• [Pixel coordinate grounding data]:
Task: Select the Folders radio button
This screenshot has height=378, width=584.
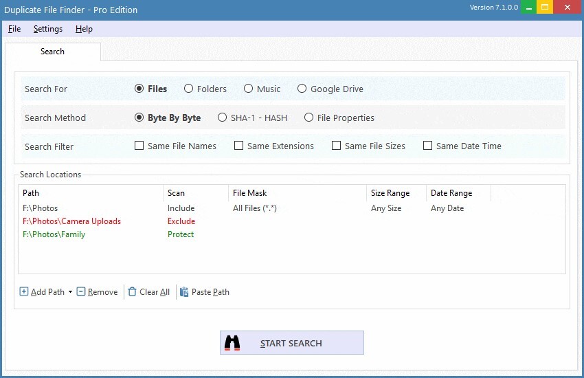Action: point(189,89)
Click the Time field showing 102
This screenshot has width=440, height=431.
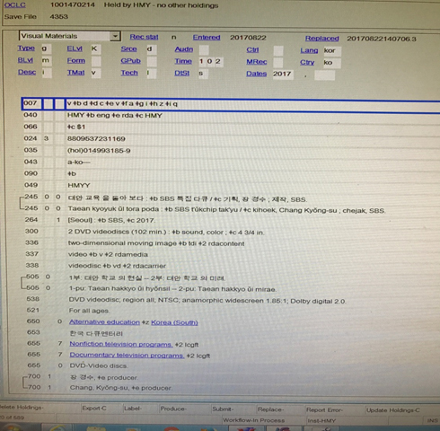(211, 61)
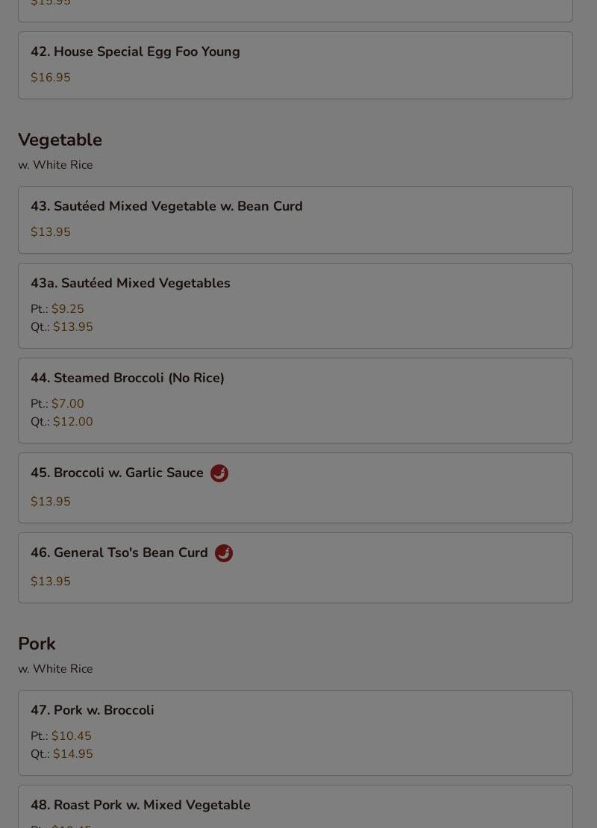Click $9.25 pint price for Mixed Vegetables
Screen dimensions: 597x828
[68, 309]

• [TASK PROMPT]:
Each record above is to be copied out exactly; its pictures are not.

• [TASK RESPONSE]:
Task: Select the Folders radio button
This screenshot has height=378, width=584.
Action: point(189,89)
Click the Time field showing 102
This screenshot has width=440, height=431.
(211, 61)
Click $9.25 pint price for Mixed Vegetables
Screen dimensions: 597x828
[68, 309]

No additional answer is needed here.